Nicht dass mir “Der Fluch von Carrow House” nicht gefallen hätte. Darcy Coates versteht ihr Handwerk. Vor allem was Timing und Dynamik angeht, beweist sie ein erstaunlich sicher Händchen. “Der Fluch von Carrow House” hangelt sich von einem Cliffhanger-Kapitel zum nächsten. Ich bin phasenweise ziemlich atemlos durch die Seiten geflogen. Aber die psychologische Ebene fehlt eben vollständig. Und auch die Möglichkeit, dass einer der Gruppe für die merkwürdigen und tödlichen Ereignisse verantwortlich ist, ist nur sehr schwach angelegt und wird schnell und unmissverständlich wieder verworfen. Das fand ich ebenso schade, wie das – Vorsicht, Spoiler! – viel zu seichte Heile-Welt-Ende.
“Der Fluch von Carrow House” lässt einfach kaum Raum, um im Kopf der Leserin eine eigene Geschichte entstehen zu lassen. Dabei ist der Grusel meist sehr viel eindrücklicher und nachhaltiger, wenn er der Leserin nicht von außen aufgezwungen wird, sondern in ihr selbst entsteht. Dass genau das beim Lesen von Shirley Jacksons “Spuk in Hill House” geschieht, macht diese Spukhausgeschichte so besonders. Ihr Ende wirft Fragen auf, bleibt Antworten schuldig – und zwingt die Leserin so zu eigenen Schlussfolgerungen.

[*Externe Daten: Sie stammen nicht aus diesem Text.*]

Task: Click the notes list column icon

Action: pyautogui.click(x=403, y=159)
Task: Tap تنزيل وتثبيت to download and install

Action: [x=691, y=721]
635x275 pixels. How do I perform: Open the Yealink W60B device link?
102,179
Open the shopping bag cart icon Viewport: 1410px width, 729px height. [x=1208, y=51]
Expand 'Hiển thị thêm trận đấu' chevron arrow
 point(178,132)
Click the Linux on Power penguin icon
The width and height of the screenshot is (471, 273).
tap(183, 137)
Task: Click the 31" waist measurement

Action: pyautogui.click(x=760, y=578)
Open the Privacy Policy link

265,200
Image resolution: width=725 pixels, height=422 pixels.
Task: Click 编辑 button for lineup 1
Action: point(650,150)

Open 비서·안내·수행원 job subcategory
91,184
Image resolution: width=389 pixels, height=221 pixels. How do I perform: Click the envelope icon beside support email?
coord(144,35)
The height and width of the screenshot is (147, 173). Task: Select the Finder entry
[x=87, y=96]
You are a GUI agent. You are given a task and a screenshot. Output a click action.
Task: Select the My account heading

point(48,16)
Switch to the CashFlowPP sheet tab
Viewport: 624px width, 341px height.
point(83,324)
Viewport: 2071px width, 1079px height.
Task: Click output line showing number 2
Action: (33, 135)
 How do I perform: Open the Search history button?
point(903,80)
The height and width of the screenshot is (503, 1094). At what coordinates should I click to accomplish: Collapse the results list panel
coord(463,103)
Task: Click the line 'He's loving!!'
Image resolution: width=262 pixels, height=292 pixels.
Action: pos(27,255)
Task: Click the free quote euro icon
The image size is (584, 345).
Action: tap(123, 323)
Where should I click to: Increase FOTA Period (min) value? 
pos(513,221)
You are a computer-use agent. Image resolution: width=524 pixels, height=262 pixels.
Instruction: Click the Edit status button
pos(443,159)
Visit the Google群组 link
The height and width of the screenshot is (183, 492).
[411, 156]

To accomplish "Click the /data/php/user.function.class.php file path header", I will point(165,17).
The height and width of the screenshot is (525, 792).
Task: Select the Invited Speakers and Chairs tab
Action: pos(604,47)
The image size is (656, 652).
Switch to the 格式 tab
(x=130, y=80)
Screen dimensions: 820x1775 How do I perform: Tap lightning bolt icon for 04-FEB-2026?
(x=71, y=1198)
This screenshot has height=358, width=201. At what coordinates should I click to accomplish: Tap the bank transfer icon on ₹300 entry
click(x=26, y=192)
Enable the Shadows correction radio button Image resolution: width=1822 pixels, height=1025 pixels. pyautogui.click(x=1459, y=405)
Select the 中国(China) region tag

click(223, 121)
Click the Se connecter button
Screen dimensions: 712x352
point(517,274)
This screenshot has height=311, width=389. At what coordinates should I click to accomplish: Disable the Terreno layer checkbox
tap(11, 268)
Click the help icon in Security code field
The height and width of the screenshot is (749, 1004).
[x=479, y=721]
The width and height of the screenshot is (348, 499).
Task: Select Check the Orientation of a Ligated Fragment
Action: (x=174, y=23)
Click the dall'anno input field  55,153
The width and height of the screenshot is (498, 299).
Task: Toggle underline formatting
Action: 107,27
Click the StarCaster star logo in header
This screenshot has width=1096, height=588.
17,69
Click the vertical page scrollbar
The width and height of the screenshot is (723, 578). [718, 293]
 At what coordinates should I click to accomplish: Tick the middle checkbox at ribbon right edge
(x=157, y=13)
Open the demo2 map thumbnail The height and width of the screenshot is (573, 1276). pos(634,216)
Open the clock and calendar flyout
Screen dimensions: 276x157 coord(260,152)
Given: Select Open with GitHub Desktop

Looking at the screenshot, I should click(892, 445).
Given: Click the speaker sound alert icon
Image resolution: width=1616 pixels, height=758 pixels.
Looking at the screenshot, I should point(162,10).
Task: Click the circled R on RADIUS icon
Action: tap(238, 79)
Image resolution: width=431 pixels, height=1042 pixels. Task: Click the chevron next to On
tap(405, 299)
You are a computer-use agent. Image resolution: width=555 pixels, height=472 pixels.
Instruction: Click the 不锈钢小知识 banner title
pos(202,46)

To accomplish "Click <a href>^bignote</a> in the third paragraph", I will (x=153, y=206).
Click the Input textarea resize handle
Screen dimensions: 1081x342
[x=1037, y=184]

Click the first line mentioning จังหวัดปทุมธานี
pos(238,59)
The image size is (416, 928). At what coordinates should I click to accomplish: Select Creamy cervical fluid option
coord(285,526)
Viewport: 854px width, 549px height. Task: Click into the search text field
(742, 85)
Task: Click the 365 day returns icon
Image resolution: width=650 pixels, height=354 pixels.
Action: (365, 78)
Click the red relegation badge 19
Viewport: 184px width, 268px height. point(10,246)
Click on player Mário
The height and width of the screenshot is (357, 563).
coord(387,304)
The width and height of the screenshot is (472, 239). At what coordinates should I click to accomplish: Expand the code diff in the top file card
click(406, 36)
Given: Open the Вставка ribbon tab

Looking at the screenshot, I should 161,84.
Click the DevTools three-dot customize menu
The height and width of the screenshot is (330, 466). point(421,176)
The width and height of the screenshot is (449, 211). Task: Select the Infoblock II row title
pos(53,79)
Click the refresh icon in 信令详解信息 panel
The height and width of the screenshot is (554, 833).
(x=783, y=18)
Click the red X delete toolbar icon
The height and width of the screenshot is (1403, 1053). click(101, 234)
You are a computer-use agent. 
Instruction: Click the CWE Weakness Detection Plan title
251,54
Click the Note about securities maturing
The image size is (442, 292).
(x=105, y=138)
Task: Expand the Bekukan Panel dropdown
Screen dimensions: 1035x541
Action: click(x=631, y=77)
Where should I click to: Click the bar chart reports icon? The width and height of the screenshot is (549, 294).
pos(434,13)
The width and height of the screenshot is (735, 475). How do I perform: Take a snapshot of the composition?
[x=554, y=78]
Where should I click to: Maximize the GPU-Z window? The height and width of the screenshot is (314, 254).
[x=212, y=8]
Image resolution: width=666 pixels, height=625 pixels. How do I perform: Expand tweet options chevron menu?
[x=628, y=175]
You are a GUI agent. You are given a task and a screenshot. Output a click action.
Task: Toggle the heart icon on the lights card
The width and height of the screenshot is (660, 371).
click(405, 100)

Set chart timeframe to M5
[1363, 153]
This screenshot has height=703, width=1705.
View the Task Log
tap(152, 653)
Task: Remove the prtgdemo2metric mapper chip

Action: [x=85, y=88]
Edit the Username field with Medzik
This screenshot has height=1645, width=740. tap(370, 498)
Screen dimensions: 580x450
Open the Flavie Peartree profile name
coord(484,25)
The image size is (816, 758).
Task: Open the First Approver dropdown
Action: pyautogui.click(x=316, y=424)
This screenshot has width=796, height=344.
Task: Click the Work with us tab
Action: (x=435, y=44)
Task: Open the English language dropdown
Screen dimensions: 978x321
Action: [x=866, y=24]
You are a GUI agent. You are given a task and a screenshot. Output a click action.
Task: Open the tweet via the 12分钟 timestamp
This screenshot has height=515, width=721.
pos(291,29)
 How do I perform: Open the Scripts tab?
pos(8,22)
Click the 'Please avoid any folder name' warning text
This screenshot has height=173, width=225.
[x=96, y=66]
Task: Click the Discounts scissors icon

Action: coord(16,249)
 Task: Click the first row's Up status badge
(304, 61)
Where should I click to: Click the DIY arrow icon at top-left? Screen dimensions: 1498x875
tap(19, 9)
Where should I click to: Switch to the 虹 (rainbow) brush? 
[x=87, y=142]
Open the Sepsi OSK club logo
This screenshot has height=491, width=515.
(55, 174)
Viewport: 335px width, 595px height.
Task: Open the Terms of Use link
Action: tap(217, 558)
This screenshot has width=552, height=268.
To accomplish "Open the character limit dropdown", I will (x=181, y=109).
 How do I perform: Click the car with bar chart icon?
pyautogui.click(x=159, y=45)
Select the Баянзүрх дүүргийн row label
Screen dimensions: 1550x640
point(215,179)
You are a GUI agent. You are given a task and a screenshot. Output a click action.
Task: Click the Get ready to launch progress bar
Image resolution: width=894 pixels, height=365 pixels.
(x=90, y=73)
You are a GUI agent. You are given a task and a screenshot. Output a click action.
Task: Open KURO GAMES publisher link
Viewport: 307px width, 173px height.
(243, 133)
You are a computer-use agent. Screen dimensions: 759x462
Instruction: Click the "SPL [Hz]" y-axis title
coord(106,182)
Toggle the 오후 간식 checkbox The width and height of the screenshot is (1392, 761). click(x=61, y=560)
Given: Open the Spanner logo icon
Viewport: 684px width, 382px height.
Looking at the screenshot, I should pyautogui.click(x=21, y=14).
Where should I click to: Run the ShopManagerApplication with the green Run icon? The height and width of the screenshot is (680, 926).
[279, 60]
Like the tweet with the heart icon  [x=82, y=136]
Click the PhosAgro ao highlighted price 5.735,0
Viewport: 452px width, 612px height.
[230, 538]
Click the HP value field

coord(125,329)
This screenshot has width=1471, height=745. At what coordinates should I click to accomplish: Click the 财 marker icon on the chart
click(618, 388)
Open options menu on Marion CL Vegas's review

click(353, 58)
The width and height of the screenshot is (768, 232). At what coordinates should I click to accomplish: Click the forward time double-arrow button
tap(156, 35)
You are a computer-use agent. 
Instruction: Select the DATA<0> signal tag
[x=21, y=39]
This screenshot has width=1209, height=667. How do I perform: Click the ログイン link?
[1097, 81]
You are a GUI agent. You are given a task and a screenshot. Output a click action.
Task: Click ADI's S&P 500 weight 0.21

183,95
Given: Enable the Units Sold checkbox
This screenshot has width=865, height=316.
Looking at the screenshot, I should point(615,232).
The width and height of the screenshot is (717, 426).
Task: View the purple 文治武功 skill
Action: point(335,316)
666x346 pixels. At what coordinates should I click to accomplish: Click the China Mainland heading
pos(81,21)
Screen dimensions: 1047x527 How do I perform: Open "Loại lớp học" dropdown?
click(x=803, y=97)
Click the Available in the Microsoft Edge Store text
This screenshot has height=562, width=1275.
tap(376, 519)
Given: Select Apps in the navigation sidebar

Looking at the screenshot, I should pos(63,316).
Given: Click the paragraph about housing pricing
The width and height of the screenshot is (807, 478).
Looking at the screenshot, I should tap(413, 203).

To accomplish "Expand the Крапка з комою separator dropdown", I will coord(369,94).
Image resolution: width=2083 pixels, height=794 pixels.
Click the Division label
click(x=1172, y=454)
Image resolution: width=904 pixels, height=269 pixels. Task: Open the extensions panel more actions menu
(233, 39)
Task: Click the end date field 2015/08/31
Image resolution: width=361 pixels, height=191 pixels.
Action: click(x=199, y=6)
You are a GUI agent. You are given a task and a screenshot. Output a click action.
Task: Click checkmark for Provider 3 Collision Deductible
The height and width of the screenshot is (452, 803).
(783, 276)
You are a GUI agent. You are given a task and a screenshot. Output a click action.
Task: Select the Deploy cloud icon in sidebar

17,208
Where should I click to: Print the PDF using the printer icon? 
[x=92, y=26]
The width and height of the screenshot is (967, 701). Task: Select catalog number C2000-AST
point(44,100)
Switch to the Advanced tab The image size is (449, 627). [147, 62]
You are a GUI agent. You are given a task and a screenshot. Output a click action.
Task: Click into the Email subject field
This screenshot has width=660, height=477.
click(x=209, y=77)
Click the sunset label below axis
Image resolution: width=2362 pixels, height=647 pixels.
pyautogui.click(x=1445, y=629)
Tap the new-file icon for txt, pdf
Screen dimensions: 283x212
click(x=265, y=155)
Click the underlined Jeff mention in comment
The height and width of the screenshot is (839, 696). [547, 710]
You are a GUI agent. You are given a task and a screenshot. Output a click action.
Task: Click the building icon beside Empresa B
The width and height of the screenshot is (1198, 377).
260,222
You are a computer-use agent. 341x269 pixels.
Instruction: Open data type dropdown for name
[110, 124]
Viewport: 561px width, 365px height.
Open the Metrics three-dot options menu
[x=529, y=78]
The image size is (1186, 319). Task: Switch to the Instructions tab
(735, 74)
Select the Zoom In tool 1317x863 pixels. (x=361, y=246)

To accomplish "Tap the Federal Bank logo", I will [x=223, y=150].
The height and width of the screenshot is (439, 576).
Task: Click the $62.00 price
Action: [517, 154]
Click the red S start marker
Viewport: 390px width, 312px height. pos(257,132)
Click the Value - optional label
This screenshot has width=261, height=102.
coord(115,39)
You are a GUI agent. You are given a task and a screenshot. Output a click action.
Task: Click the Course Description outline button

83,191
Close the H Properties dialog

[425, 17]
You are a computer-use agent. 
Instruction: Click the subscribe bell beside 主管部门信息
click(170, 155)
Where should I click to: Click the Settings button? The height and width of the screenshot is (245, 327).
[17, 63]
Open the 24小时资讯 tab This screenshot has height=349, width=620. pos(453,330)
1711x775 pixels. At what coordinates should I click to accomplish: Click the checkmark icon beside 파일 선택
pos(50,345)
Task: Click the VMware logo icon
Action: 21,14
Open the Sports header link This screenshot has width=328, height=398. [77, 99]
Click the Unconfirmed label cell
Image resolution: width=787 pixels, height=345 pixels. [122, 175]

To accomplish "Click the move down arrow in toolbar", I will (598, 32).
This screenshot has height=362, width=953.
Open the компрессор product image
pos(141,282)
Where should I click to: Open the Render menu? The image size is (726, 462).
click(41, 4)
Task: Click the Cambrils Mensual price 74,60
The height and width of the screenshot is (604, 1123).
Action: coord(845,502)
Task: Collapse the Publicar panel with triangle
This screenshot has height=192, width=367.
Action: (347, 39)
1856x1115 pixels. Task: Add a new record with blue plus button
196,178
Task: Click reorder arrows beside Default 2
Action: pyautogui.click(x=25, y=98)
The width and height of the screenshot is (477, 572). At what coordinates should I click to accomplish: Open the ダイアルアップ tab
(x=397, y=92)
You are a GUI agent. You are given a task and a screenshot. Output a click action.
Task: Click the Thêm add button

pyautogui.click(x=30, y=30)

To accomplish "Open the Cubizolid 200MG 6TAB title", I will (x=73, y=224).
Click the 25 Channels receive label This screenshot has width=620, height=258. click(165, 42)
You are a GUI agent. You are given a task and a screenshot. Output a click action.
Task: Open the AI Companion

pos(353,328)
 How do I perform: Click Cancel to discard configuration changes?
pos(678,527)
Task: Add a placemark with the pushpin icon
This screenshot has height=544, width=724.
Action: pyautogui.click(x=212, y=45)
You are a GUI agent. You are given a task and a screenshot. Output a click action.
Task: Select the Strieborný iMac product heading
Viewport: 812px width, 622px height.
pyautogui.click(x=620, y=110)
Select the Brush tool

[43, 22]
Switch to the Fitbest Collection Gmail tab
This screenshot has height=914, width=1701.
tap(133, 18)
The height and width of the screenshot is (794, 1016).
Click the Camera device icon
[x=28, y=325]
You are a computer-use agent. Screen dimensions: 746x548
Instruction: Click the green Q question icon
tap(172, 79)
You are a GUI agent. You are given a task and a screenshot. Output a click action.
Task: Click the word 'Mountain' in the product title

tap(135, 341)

Ein weiterer Aspekt ist sicherlich, dass in “Spuk in Hill House” neben all dem Grusel und Horror noch Platz für humoristische Elemente bleibt. Besonderen Spaß hatte ich in dieser Hinsicht an der arroganten Mrs. Montague. Sie hält sich für ein Geistermedium und reist ihrem Mann hinterher, um ihn für ein Wochenende mit ihren Séance zu “unterstützten”. Dass sie und ihre Methoden im Grunde niemand der restlichen Anwesenden richtig ernst nimmt, scheint sie dabei gar mitzubekommen. Umso amüsanter ist es da, wie sehr der kompetente und souveräne Mr. Montague vor ihr kuscht. Es sind diese kleinen Details, die eine Geschichte und ihre Charaktere lebendig werden lassen. Und es ist eine Kunst, komische Elemente so natürlich in einer Horrorgeschichte unterzubringen, dass sie von der Leserin nicht als störend oder albern empfunden werden.
Insgesamt hatte ich mit beiden Spukhausgeschichten meinen Spaß.
“Spuk in Hill House” überzeugt vor allem mit seiner psychologischen Komponente, durch die der Leserin der Horror nicht von außen aufgezwungen wird, sondern durch deren eigene Fantasie selbst erzeugen wird und so schließlich deutlich nachdrücklicher ist.
♥♥♥♥ Buchtipp
Bei “Der Fluch von Carrow House” gefielen mir vor allem Erzähltempo, Timing und Dynamik der Geschichte, auch wenn diese deutlich plakativer und mit einem für meinen Geschmack viel zu positiven Ende ausgestattet ist.